§ **Your goal**
Nothing should be dropped or changed: copy every line of the listing.
□ □ □ □ □
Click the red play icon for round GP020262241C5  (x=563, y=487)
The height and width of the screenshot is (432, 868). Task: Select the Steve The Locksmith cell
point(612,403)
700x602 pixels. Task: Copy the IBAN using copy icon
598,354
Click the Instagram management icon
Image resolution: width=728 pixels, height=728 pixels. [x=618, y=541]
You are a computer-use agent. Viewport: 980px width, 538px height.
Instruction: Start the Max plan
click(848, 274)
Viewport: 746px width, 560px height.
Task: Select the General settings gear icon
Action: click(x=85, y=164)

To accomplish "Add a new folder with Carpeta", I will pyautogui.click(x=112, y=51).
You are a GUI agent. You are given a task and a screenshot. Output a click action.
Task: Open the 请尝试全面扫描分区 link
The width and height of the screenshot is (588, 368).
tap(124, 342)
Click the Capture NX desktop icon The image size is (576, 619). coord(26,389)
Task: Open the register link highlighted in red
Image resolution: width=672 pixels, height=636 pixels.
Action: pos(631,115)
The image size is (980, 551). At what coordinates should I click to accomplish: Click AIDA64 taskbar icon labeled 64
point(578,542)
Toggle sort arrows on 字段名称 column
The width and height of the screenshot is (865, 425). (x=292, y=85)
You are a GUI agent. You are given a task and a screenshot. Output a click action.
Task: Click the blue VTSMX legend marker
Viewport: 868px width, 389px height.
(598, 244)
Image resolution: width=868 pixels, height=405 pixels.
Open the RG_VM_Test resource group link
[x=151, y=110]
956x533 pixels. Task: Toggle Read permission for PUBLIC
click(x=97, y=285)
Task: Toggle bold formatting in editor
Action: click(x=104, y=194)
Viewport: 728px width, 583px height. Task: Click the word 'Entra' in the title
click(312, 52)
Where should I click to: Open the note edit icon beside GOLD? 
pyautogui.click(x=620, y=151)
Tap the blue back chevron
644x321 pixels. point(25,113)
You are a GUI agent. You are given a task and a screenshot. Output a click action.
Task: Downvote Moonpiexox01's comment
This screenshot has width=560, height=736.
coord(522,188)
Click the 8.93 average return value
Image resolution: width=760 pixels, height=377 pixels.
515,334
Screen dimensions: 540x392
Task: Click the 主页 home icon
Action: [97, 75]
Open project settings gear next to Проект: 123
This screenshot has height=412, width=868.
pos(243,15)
□ □ □ □ □
§ **Answer for this exercise**
Click the red play icon for round GP020262241C5  (x=563, y=487)
The height and width of the screenshot is (432, 868). Task: Select the Steve The Locksmith cell
point(612,403)
700x602 pixels. Task: Copy the IBAN using copy icon
598,354
Click the Instagram management icon
Image resolution: width=728 pixels, height=728 pixels. [x=618, y=541]
You are a computer-use agent. Viewport: 980px width, 538px height.
Instruction: Start the Max plan
click(848, 274)
Viewport: 746px width, 560px height.
Task: Select the General settings gear icon
Action: click(x=85, y=164)

To accomplish "Add a new folder with Carpeta", I will pyautogui.click(x=112, y=51).
You are a GUI agent. You are given a task and a screenshot. Output a click action.
Task: Open the 请尝试全面扫描分区 link
The width and height of the screenshot is (588, 368).
tap(124, 342)
Click the Capture NX desktop icon The image size is (576, 619). coord(26,389)
Task: Open the register link highlighted in red
Image resolution: width=672 pixels, height=636 pixels.
Action: pos(631,115)
The image size is (980, 551). At what coordinates should I click to accomplish: Click AIDA64 taskbar icon labeled 64
point(578,542)
Toggle sort arrows on 字段名称 column
The width and height of the screenshot is (865, 425). (x=292, y=85)
You are a GUI agent. You are given a task and a screenshot. Output a click action.
Task: Click the blue VTSMX legend marker
Viewport: 868px width, 389px height.
(598, 244)
Image resolution: width=868 pixels, height=405 pixels.
Open the RG_VM_Test resource group link
[x=151, y=110]
956x533 pixels. Task: Toggle Read permission for PUBLIC
click(x=97, y=285)
Task: Toggle bold formatting in editor
Action: click(x=104, y=194)
Viewport: 728px width, 583px height. Task: Click the word 'Entra' in the title
click(312, 52)
Where should I click to: Open the note edit icon beside GOLD? 
pyautogui.click(x=620, y=151)
Tap the blue back chevron
644x321 pixels. point(25,113)
You are a GUI agent. You are given a task and a screenshot. Output a click action.
Task: Downvote Moonpiexox01's comment
This screenshot has width=560, height=736.
coord(522,188)
Click the 8.93 average return value
Image resolution: width=760 pixels, height=377 pixels.
515,334
Screen dimensions: 540x392
Task: Click the 主页 home icon
Action: [97, 75]
Open project settings gear next to Проект: 123
This screenshot has height=412, width=868.
pos(243,15)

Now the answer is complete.